* [SET OF TASKS]:
#1 Using the passage about Lancaster, answer the following:
(a) On which network did the television film Blue Ridge premiere?
(b) In what year did the series return for its second season?
(c) To whom is Lancaster married?
#2 In the passage about Lancaster, rewrite the stretch from "In 2019, Lancaster" through "in January 2017.", changing "Elli Wise" to "Ellie Wise".

* [SUPPLIED PASSAGE]:
● ● ● ● ●

In 2019, Lancaster starred as Elli Wise in the television film Blue Ridge, which premiered on INSP. The film was later adapted into a television series of the same name, in which she reprised her role. The first season of the series debuted on INSP before becoming available on Amazon Prime Video, where it became a sleeper hit, ranking in the service’s Top 10 most-watched shows. The series returned again in 2026 for a second season, with Lancaster starring again as Elli Wise.

==Personal life==
Lancaster is married to attorney Matthew Jacobs. She gave birth to their first son in June 2011, and to their second son in January 2017.

● ● ● ● ●

* [DATA EXTRACT]:
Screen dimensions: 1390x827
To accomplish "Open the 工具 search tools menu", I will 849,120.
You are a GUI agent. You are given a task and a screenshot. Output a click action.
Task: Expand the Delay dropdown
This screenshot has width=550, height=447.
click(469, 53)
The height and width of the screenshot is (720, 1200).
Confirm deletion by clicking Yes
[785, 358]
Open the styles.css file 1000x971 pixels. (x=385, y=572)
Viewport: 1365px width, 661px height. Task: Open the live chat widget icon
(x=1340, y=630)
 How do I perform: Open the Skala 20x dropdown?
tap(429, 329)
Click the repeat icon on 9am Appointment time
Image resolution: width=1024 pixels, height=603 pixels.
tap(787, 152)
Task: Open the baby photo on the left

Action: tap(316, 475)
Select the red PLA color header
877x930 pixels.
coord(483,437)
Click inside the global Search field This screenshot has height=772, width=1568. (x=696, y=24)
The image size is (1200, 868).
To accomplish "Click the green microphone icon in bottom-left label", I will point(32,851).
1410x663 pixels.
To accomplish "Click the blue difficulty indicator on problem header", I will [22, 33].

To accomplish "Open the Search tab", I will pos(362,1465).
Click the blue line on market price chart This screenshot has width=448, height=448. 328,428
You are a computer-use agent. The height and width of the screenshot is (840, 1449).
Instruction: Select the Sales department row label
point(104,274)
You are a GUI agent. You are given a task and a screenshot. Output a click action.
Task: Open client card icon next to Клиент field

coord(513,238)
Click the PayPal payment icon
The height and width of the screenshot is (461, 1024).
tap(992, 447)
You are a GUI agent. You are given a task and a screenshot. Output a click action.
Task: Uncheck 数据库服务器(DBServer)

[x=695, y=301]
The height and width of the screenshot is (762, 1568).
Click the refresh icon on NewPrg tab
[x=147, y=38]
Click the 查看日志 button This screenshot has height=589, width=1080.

● ● ● ● ●

* [RESPONSES TO THE EXERCISE]:
#1
(a) INSP
(b) 2026
(c) Attorney Matthew Jacobs

#2
In 2019, Lancaster starred as Ellie Wise in the television film Blue Ridge, which premiered on INSP. The film was later adapted into a television series of the same name, in which she reprised her role. The first season of the series debuted on INSP before becoming available on Amazon Prime Video, where it became a sleeper hit, ranking in the service’s Top 10 most-watched shows. The series returned again in 2026 for a second season, with Lancaster starring again as Ellie Wise.

==Personal life==
Lancaster is married to attorney Matthew Jacobs. She gave birth to their first son in June 2011, and to their second son in January 2017.